▶ Document:
++++++++++
The proposed Time-to-Digit Converter (TDC) which is shown in Fig. 3.8 consists of two major modules, Gate delay TDC and Differential delay TDC. Gate delay TDC has different resolution form Differential delay TDC. The resolution of Gate delay TDC is 10ps but the resolution of Differential delay TDC. Although Differential delay TDC has higher resolution

than Gate delay TDC, Differential delay TDC needs ten times gate counts to Gate delay TDC.

Therefore, the proposed TDC combine Gate delay TDC and Differential delay TDC to minimize the total gate count. The resolution of the proposed TDC is 1ps but the gate count of the proposed TDC is double gate count to Gate delay TDC. Differential delay TDC decides the least digit of TDC_OUT and Gate delay TDC decides the other digits. Thus, the resolution of proposed TDC is 1ps.

Fig. 3.8 The functional blocks of the proposed TDC

3.5.1. Gate delay TDC

Gated delay TDC which is shown in Fig. 3.9 is comprised of four functional blocks. The four functional blocks are TDC_CHAIN, Latch Chain Buffer, Counter and TDC Decoder.

TDC

Fig. 3.9 The functional blocks of Gate delay TDC

First, TDC_CAHIN which is shown in Fig. 3.10 is composed of 255 inverters and 1 and gate. Each inverter connects another inverter. Thus, the inverters constitute a delay chain. One input of the and gate connects the end of the delay chain and the output of the and gate connects to the start of the delay. The delay path and the and gate make up the delay ring. The purpose of the and gate is a switch to control the delay ring. When the other input of the switch is high, the switch does the same function as the buffer. On the other hand, the switch

clears the delay ring. The propagate delay of the inverter is 10ps on Faraday 90nm process.
++++++++++
▶ Short task: List every functional block that the TDC description above names as part of the Gate delay TDC.

▶ Information shown:
++++++++++
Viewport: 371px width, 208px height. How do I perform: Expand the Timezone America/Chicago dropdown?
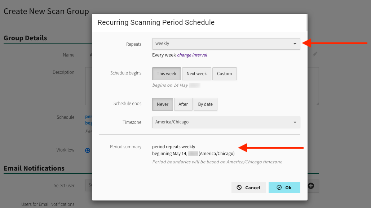[x=226, y=122]
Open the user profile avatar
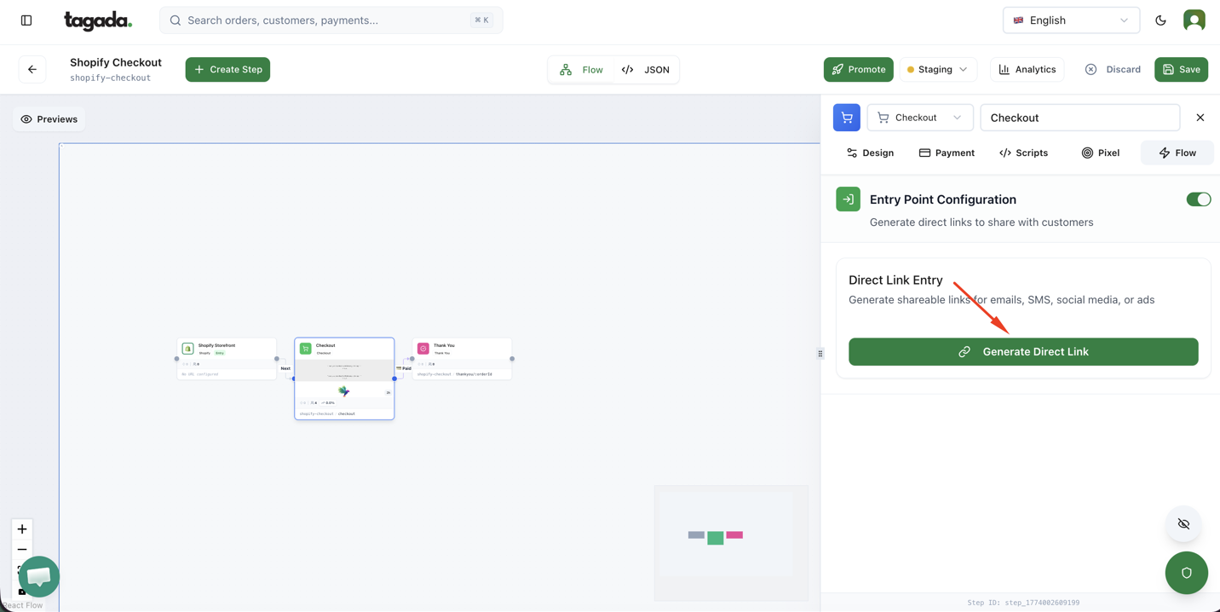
++++++++++
▶ Task answer: TDC_CHAIN, Latch Chain Buffer, Counter, and TDC Decoder.